Note: You can download tensorqtl using pip install. However, there seems to be a bug that makes tensorqtl incompatible with pandas plink 2.2.2. If you want to download tensorqtl using pip, then you have to downgrade pandas plink to 2.1.x so that it matches the version of pandas 1.1.x
I installed tensorqtl straight from the Github repo https://github.com/broadinstitute/tensorqtl
- Activate the environment
conda activate /gpfs/data/im-lab/nas40t2/bin/envs/tensorqtl
- Clone the repo into your own directory in the labshare
git clone email@example.com:broadinstitute/tensorqtl.git cd tensorqtl
- Install tensorqtl and its requirements
pip install -r install/requirements.txt
- Run Tensorqtl
Requirements: Tensorqtl requires a genotype, phenotype and covariate file. The genotype files must be in plink format.
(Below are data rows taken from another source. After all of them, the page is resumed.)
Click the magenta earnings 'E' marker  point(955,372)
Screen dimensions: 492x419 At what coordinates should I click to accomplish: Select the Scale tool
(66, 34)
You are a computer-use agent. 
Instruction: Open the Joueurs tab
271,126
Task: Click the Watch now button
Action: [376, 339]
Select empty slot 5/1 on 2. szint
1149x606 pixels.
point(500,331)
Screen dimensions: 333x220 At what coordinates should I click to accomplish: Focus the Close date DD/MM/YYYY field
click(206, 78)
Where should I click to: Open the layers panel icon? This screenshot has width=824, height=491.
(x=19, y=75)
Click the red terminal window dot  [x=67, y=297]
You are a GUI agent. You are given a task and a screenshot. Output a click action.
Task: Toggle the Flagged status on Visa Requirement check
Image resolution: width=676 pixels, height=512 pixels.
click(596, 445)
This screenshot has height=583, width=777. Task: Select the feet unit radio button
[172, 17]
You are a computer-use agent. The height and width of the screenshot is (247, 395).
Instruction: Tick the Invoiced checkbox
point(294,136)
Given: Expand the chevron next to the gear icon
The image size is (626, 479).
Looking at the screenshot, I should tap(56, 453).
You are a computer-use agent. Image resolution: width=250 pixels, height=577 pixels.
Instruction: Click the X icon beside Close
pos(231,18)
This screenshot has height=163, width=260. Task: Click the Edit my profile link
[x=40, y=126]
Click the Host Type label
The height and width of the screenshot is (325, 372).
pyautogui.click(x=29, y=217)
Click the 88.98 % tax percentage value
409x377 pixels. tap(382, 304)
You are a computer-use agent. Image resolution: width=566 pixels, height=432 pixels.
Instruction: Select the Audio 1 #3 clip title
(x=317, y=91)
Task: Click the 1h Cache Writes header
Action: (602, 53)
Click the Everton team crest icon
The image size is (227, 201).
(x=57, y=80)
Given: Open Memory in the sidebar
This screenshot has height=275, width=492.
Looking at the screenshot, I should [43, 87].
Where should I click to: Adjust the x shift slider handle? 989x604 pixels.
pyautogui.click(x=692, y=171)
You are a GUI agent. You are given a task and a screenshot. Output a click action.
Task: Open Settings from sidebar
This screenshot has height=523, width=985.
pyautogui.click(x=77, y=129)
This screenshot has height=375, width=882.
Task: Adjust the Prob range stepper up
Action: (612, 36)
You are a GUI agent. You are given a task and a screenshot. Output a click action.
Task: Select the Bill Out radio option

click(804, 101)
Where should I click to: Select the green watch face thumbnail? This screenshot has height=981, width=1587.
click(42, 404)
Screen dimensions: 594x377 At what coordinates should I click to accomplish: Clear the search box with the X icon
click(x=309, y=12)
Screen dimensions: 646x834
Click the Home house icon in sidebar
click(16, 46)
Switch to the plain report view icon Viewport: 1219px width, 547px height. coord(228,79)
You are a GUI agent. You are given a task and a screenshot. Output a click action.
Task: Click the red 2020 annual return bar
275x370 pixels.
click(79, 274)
The phenotype file must be in a .bed.gz format and follow the UCSC bed formate (http://fastqtl.sourceforge.net) Finally, the covariate file must be in a .txt format and is in the setup covariates x samples.
Also make sure to set column names true for both the phenotype and covariate files. (Row names must also be present only for the covariate file)
It’s also helpful to look at the example data provided by the repo.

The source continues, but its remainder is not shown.